Егор медленно остывал, спасаясь разговором, отвлекая себя от желаний и мыслей. Но, словно работал какой-то отлаженный живой ток: шелестели листья берёз ласковой музыкой, трещали кузнечики, и пели птицы в лад им, волны зелёные бежали по лугу, и шорох наплывал, и шелест трав, даже вороны вдруг смолкли, и видел он закрытыми глазами, как она медленно наклоняется над ним, озаряя его своим васильковым светом глаз, вот уже близко дыхание, смятение на её лице и удивительная благость, туманная печаль...

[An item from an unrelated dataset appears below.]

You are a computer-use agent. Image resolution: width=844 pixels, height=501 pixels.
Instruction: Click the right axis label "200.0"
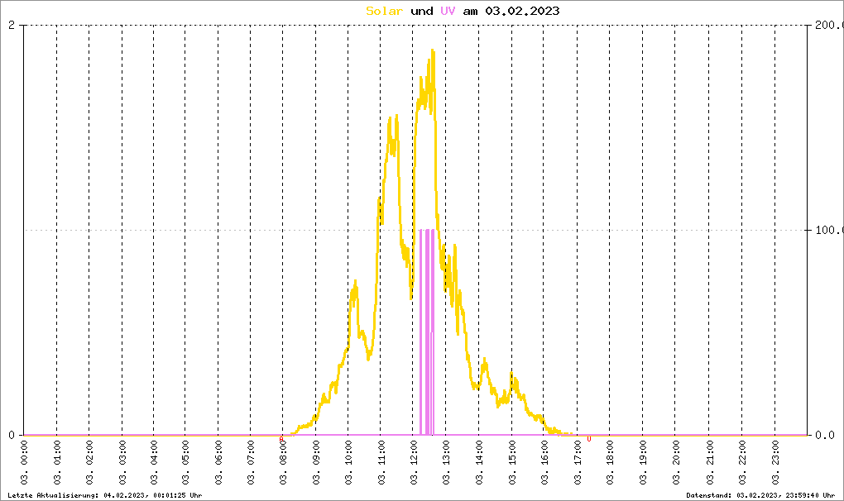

Оглушённый толчками сердца, он вдруг почуял боль от ожога на груди и сам рванулся к ней навстречу и поймал её за плечи, отшатнувшуюся, и нашёл ускользающие губы... Она сильно упёрлась ему в плечи рукам, пытаясь высвободиться, дёрнулась и потянулась телом и выгнулась, ахнув, сквозь сведённые губы, — и не нашлось сил.
Он обвил её руками, прижался и снова упал в траву, увлекая её следом, не отрываясь от сладости губ её, глаз не открывая в страхе, боясь, что это сон и всё мигом уйдёт, пропадёт... а когда, всё же, поглядел, то близко увидел светлую бездну её глаз и улетел в них и застонал от радости.
Звуки и запахи вели чудную симфонию жизни... Поцелуй был вечностью, он соединил незримые поколения его рода и её, улетел в великую древность, потревожил соки в корнях обоих родов и дал силу двум слившимся губами росткам, изнемогающим от жажды неутолённой, от могучего движения этих земных и небесных соков, вопреки смерти и тлену, буйно соединившихся вечной сладостью.
Ирина, словно опомнилась, сопротивление его рукам и его силе становилось всё упорнее, тогда он замирал и всё сладостнее пил из её родника губ, пахнущих парным молоком, чем-то удивительно тёплым, деревенским и материнским до головокружения и огненных всполохов в закрытых глазах, боясь обидеть её хоть самой малостью; но руки с новой ласкою искали её руки, перебирали её пальцы.
Пальцы их, словно отдельно разговаривали друг с другом, сговаривались, обнимались, обжигаясь взаимным жаром.
Уста их всё более черствели неутолённым огнём, трескались и болели, её зубы выстукивали нервную дробь, и всё чаще до сознания Егора доходил её слабый жалостливый стон, сбивчивый умоляющий шёпот, всё чаще судорога волной пробегала по их напрягшимся телам...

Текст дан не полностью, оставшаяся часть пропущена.